_What is needed_: The records come next. Copy all of them exactly.

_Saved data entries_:

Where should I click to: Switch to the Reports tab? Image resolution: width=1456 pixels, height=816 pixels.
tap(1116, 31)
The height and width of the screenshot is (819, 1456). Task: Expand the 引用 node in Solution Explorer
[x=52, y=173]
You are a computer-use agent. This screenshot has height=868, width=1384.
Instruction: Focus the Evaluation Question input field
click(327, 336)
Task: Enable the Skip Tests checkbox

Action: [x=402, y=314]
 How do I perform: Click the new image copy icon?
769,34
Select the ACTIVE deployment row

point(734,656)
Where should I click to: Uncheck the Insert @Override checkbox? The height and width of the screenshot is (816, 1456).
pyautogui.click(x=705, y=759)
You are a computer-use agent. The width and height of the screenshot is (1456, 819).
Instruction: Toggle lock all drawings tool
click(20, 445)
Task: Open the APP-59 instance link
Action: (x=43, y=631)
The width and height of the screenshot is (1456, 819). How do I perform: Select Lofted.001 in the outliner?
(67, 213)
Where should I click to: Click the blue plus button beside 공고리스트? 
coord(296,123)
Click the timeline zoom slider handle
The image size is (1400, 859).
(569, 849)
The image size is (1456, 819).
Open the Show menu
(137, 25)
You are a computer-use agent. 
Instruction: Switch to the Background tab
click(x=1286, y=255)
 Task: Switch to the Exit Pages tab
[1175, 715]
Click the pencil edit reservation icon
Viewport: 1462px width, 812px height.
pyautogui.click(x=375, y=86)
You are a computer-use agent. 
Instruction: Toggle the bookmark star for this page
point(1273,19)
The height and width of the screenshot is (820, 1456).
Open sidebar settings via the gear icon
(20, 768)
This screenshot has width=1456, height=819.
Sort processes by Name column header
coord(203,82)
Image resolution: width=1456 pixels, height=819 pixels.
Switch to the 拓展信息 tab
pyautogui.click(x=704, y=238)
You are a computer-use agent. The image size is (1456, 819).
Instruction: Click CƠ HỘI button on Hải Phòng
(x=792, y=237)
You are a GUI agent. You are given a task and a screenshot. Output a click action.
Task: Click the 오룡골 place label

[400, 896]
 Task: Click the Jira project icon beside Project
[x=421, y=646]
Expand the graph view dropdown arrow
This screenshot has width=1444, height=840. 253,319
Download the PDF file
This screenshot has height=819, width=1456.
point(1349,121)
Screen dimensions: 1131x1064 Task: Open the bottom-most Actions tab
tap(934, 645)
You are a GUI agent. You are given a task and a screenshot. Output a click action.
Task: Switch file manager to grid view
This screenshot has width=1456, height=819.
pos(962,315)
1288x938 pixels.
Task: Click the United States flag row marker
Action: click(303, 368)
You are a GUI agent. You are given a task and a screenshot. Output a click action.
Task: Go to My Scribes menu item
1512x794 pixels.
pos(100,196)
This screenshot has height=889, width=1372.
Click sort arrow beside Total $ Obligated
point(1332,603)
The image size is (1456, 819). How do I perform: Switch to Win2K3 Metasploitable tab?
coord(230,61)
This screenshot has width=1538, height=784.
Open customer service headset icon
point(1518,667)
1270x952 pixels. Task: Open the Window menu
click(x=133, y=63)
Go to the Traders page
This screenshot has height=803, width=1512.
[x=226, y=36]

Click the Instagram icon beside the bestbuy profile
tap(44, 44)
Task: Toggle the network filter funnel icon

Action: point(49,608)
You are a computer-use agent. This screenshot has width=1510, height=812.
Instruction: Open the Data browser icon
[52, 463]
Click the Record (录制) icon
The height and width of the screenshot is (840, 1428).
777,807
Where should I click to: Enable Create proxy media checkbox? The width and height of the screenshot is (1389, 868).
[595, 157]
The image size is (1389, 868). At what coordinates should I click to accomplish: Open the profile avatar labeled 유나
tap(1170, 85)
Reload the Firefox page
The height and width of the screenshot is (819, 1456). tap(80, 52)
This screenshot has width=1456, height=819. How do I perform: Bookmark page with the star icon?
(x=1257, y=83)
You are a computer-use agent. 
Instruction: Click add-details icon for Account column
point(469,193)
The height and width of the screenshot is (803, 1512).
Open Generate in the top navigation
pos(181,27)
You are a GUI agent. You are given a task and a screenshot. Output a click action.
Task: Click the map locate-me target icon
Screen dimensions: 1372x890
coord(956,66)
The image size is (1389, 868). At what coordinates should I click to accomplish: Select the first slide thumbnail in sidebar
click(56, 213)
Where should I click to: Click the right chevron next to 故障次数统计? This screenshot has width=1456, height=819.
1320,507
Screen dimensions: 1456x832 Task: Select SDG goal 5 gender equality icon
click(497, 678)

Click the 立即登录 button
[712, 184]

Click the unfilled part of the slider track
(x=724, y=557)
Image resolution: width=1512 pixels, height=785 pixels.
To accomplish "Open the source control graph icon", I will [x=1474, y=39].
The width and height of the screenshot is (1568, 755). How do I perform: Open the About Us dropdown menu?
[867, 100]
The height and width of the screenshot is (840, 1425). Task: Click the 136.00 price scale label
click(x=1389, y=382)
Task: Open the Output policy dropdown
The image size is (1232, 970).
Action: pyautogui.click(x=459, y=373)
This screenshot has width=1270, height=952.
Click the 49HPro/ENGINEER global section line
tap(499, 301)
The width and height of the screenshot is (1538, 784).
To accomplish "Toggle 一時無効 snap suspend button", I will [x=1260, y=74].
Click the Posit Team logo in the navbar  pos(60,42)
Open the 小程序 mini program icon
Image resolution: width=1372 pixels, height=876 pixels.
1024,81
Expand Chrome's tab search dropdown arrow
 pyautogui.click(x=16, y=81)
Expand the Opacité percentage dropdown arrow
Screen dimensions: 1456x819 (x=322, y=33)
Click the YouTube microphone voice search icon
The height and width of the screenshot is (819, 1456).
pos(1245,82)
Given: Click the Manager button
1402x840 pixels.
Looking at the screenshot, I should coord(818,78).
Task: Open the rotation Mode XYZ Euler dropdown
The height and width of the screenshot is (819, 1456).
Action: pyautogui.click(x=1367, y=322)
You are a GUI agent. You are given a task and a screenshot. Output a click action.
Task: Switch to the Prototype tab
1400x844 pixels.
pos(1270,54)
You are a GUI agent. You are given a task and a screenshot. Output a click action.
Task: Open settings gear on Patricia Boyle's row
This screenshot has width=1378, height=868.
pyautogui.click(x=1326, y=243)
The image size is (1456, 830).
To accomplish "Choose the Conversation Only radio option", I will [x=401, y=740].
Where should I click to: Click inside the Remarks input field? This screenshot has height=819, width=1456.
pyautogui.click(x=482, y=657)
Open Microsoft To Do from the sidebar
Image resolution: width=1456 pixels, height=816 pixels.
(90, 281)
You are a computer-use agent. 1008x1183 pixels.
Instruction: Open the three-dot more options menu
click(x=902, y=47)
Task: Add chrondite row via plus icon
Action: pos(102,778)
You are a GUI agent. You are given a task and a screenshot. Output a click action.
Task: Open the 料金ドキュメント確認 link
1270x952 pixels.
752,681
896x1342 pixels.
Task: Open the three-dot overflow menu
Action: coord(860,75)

_Result of the exercise_:
Where should I click to: Switch to the Reports tab? Image resolution: width=1456 pixels, height=816 pixels.
tap(1116, 31)
The height and width of the screenshot is (819, 1456). Task: Expand the 引用 node in Solution Explorer
[x=52, y=173]
You are a computer-use agent. This screenshot has height=868, width=1384.
Instruction: Focus the Evaluation Question input field
click(327, 336)
Task: Enable the Skip Tests checkbox

Action: [x=402, y=314]
 How do I perform: Click the new image copy icon?
769,34
Select the ACTIVE deployment row

point(734,656)
Where should I click to: Uncheck the Insert @Override checkbox? The height and width of the screenshot is (816, 1456).
pyautogui.click(x=705, y=759)
You are a computer-use agent. The width and height of the screenshot is (1456, 819).
Instruction: Toggle lock all drawings tool
click(20, 445)
Task: Open the APP-59 instance link
Action: (x=43, y=631)
The width and height of the screenshot is (1456, 819). How do I perform: Select Lofted.001 in the outliner?
(67, 213)
Where should I click to: Click the blue plus button beside 공고리스트? 
coord(296,123)
Click the timeline zoom slider handle
The image size is (1400, 859).
(569, 849)
The image size is (1456, 819).
Open the Show menu
(137, 25)
You are a computer-use agent. 
Instruction: Switch to the Background tab
click(x=1286, y=255)
 Task: Switch to the Exit Pages tab
[1175, 715]
Click the pencil edit reservation icon
Viewport: 1462px width, 812px height.
pyautogui.click(x=375, y=86)
You are a computer-use agent. 
Instruction: Toggle the bookmark star for this page
point(1273,19)
The height and width of the screenshot is (820, 1456).
Open sidebar settings via the gear icon
(20, 768)
This screenshot has width=1456, height=819.
Sort processes by Name column header
coord(203,82)
Image resolution: width=1456 pixels, height=819 pixels.
Switch to the 拓展信息 tab
pyautogui.click(x=704, y=238)
You are a computer-use agent. The image size is (1456, 819).
Instruction: Click CƠ HỘI button on Hải Phòng
(x=792, y=237)
You are a GUI agent. You are given a task and a screenshot. Output a click action.
Task: Click the 오룡골 place label

[400, 896]
 Task: Click the Jira project icon beside Project
[x=421, y=646]
Expand the graph view dropdown arrow
This screenshot has width=1444, height=840. 253,319
Download the PDF file
This screenshot has height=819, width=1456.
point(1349,121)
Screen dimensions: 1131x1064 Task: Open the bottom-most Actions tab
tap(934, 645)
You are a GUI agent. You are given a task and a screenshot. Output a click action.
Task: Switch file manager to grid view
This screenshot has width=1456, height=819.
pos(962,315)
1288x938 pixels.
Task: Click the United States flag row marker
Action: click(303, 368)
You are a GUI agent. You are given a task and a screenshot. Output a click action.
Task: Go to My Scribes menu item
1512x794 pixels.
pos(100,196)
This screenshot has height=889, width=1372.
Click sort arrow beside Total $ Obligated
point(1332,603)
The image size is (1456, 819). How do I perform: Switch to Win2K3 Metasploitable tab?
coord(230,61)
This screenshot has width=1538, height=784.
Open customer service headset icon
point(1518,667)
1270x952 pixels. Task: Open the Window menu
click(x=133, y=63)
Go to the Traders page
This screenshot has height=803, width=1512.
[x=226, y=36]

Click the Instagram icon beside the bestbuy profile
tap(44, 44)
Task: Toggle the network filter funnel icon

Action: point(49,608)
You are a computer-use agent. This screenshot has width=1510, height=812.
Instruction: Open the Data browser icon
[52, 463]
Click the Record (录制) icon
The height and width of the screenshot is (840, 1428).
777,807
Where should I click to: Enable Create proxy media checkbox? The width and height of the screenshot is (1389, 868).
[595, 157]
The image size is (1389, 868). At what coordinates should I click to accomplish: Open the profile avatar labeled 유나
tap(1170, 85)
Reload the Firefox page
The height and width of the screenshot is (819, 1456). tap(80, 52)
This screenshot has width=1456, height=819. How do I perform: Bookmark page with the star icon?
(x=1257, y=83)
You are a computer-use agent. 
Instruction: Click add-details icon for Account column
point(469,193)
The height and width of the screenshot is (803, 1512).
Open Generate in the top navigation
pos(181,27)
You are a GUI agent. You are given a task and a screenshot. Output a click action.
Task: Click the map locate-me target icon
Screen dimensions: 1372x890
coord(956,66)
The image size is (1389, 868). At what coordinates should I click to accomplish: Select the first slide thumbnail in sidebar
click(56, 213)
Where should I click to: Click the right chevron next to 故障次数统计? This screenshot has width=1456, height=819.
1320,507
Screen dimensions: 1456x832 Task: Select SDG goal 5 gender equality icon
click(497, 678)

Click the 立即登录 button
[712, 184]

Click the unfilled part of the slider track
(x=724, y=557)
Image resolution: width=1512 pixels, height=785 pixels.
To accomplish "Open the source control graph icon", I will [x=1474, y=39].
The width and height of the screenshot is (1568, 755). How do I perform: Open the About Us dropdown menu?
[867, 100]
The height and width of the screenshot is (840, 1425). Task: Click the 136.00 price scale label
click(x=1389, y=382)
Task: Open the Output policy dropdown
The image size is (1232, 970).
Action: pyautogui.click(x=459, y=373)
This screenshot has width=1270, height=952.
Click the 49HPro/ENGINEER global section line
tap(499, 301)
The width and height of the screenshot is (1538, 784).
To accomplish "Toggle 一時無効 snap suspend button", I will [x=1260, y=74].
Click the Posit Team logo in the navbar  pos(60,42)
Open the 小程序 mini program icon
Image resolution: width=1372 pixels, height=876 pixels.
1024,81
Expand Chrome's tab search dropdown arrow
 pyautogui.click(x=16, y=81)
Expand the Opacité percentage dropdown arrow
Screen dimensions: 1456x819 (x=322, y=33)
Click the YouTube microphone voice search icon
The height and width of the screenshot is (819, 1456).
pos(1245,82)
Given: Click the Manager button
1402x840 pixels.
Looking at the screenshot, I should coord(818,78).
Task: Open the rotation Mode XYZ Euler dropdown
The height and width of the screenshot is (819, 1456).
Action: pyautogui.click(x=1367, y=322)
You are a GUI agent. You are given a task and a screenshot. Output a click action.
Task: Switch to the Prototype tab
1400x844 pixels.
pos(1270,54)
You are a GUI agent. You are given a task and a screenshot. Output a click action.
Task: Open settings gear on Patricia Boyle's row
This screenshot has width=1378, height=868.
pyautogui.click(x=1326, y=243)
The image size is (1456, 830).
To accomplish "Choose the Conversation Only radio option", I will [x=401, y=740].
Where should I click to: Click inside the Remarks input field? This screenshot has height=819, width=1456.
pyautogui.click(x=482, y=657)
Open Microsoft To Do from the sidebar
Image resolution: width=1456 pixels, height=816 pixels.
(90, 281)
You are a computer-use agent. 1008x1183 pixels.
Instruction: Open the three-dot more options menu
click(x=902, y=47)
Task: Add chrondite row via plus icon
Action: pos(102,778)
You are a GUI agent. You are given a task and a screenshot. Output a click action.
Task: Open the 料金ドキュメント確認 link
1270x952 pixels.
752,681
896x1342 pixels.
Task: Open the three-dot overflow menu
Action: coord(860,75)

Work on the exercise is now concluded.